■ DATA EXTRACTS:
——————————
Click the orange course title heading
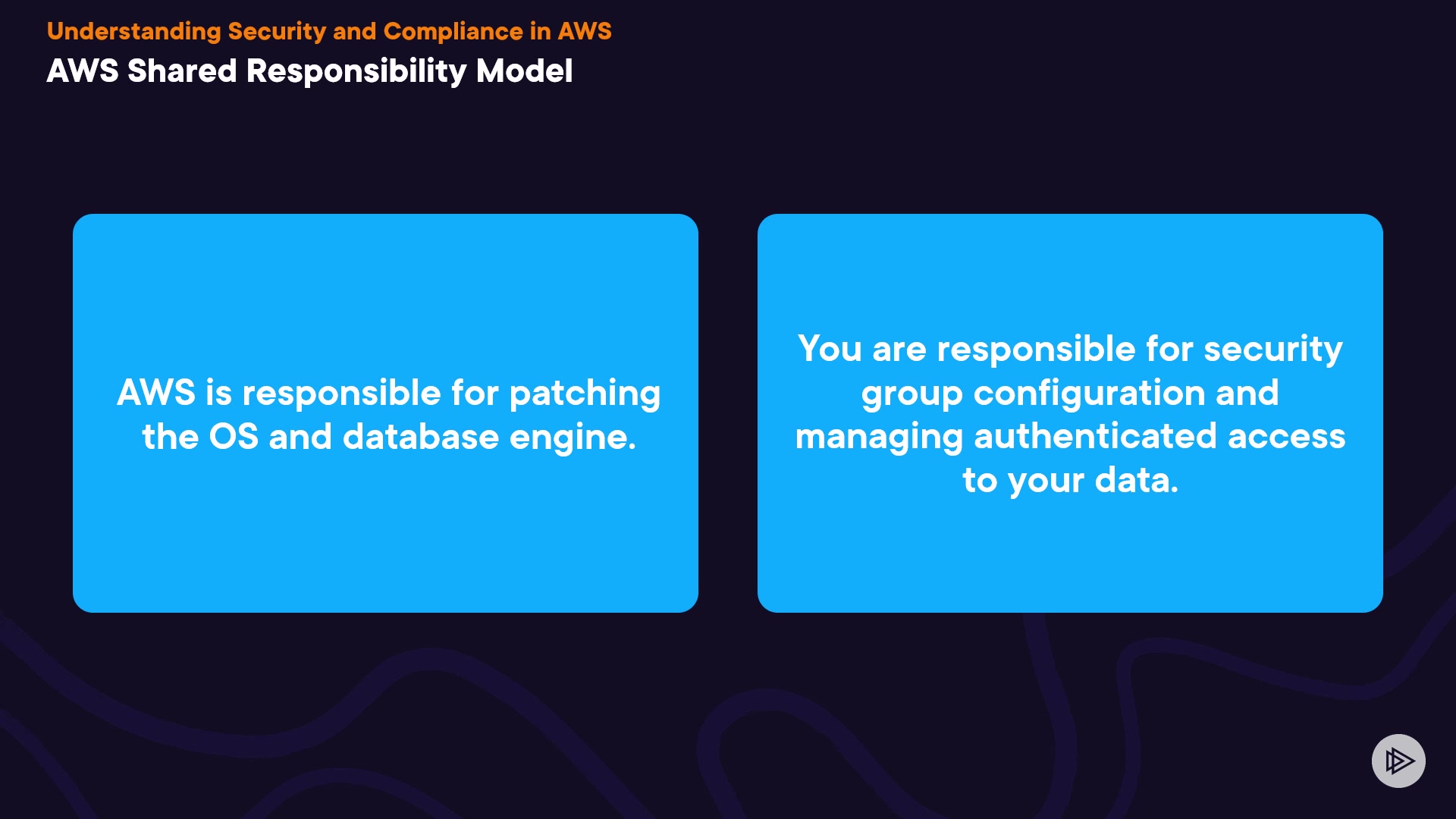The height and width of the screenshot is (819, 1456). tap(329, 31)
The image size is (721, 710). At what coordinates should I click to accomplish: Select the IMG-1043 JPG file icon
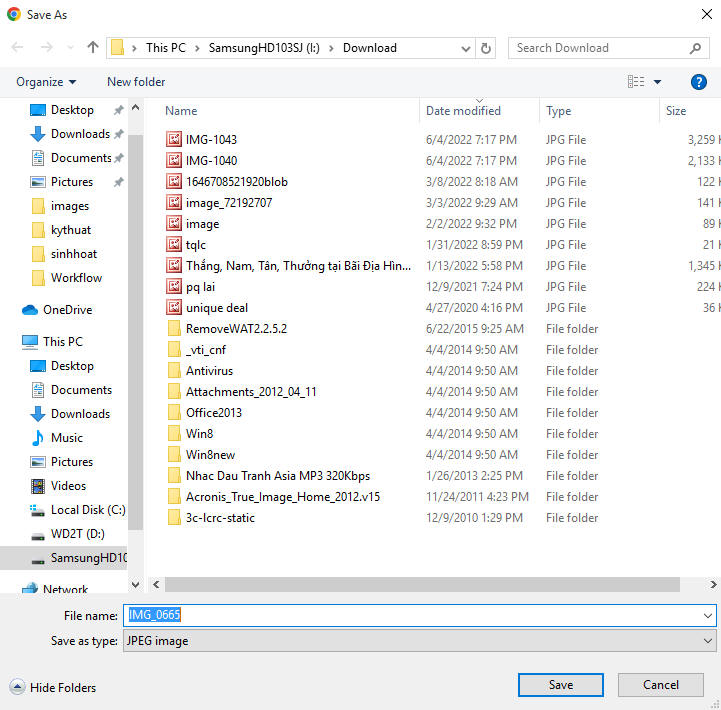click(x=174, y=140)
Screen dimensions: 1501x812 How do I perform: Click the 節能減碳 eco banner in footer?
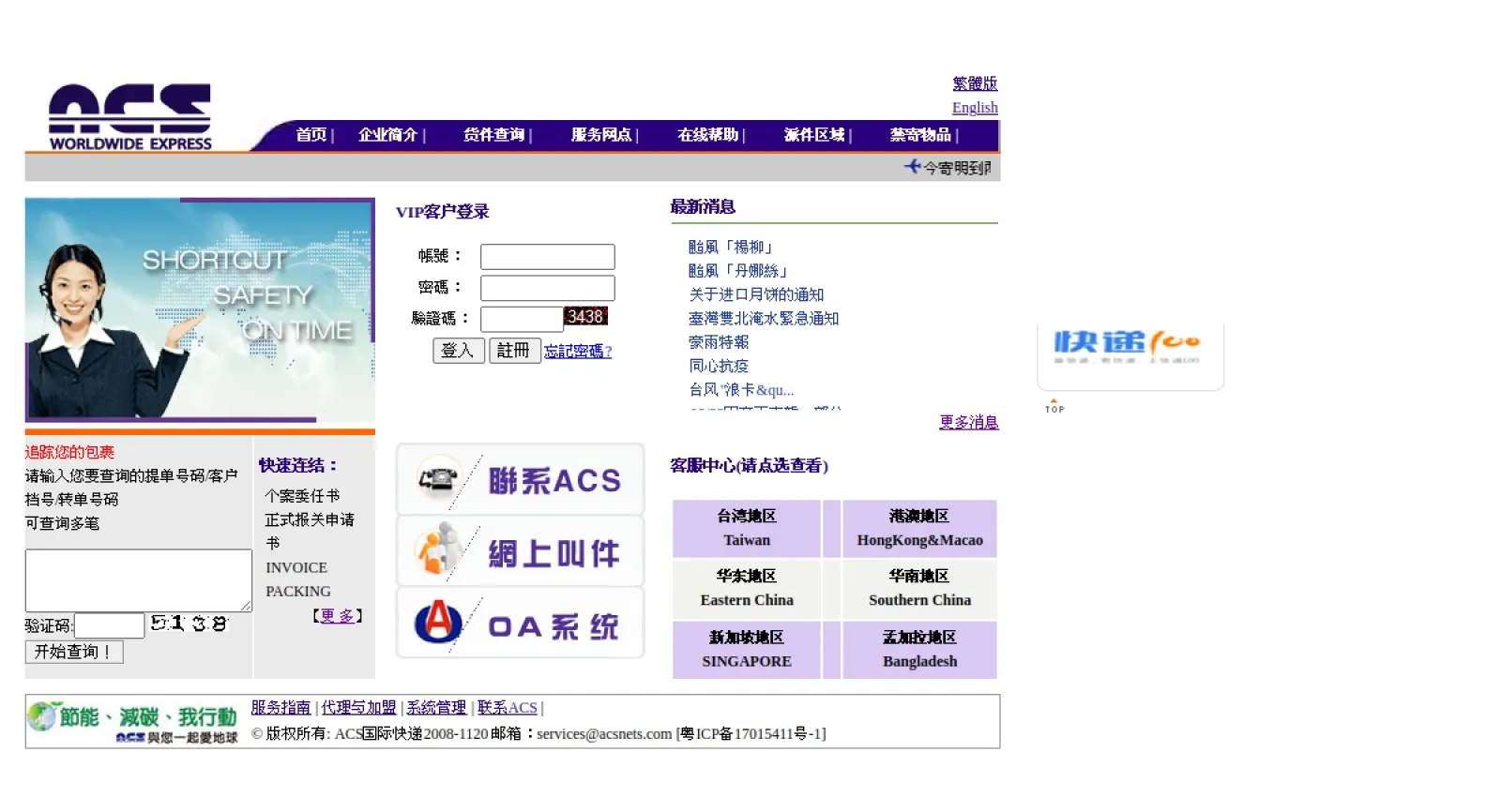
——————————
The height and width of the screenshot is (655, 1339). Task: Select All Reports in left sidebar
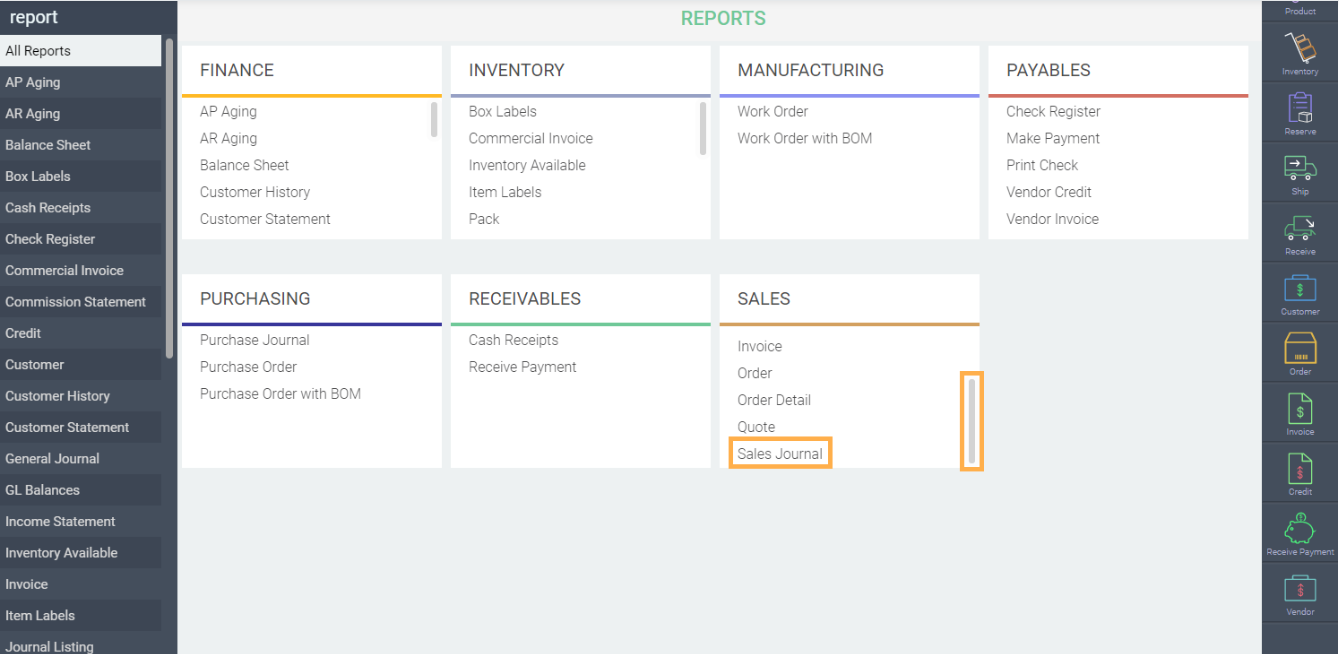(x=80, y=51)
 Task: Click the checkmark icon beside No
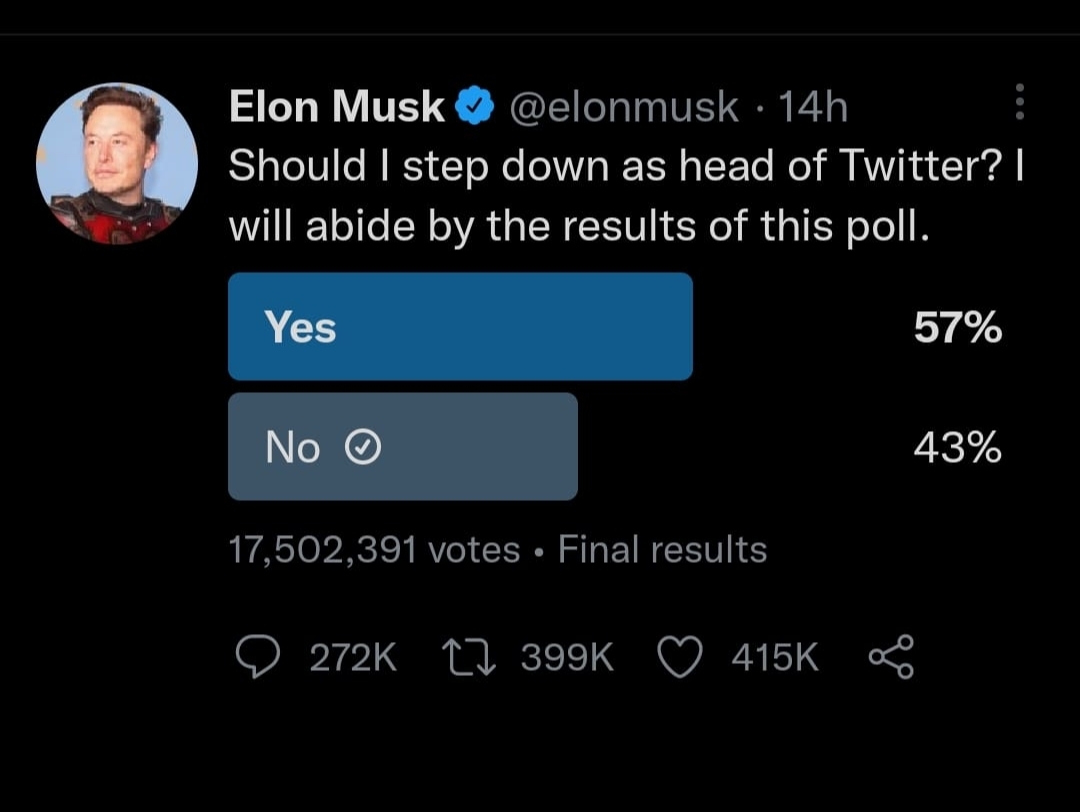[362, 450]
——————————
■ EXERCISE DESCRIPTION: Range to copy from the records above: the line containing "Click the orange course title heading" to the line containing "Screen dimensions: 1501x812", both included. Output those lines exactly and only those, skipping pictures.

■ EXERCISE OUTPUT:
Click the orange course title heading
The height and width of the screenshot is (819, 1456). tap(329, 31)
The image size is (721, 710). At what coordinates should I click to accomplish: Select the IMG-1043 JPG file icon
click(x=174, y=140)
Screen dimensions: 1501x812 How do I perform: Click the 節能減碳 eco banner in footer?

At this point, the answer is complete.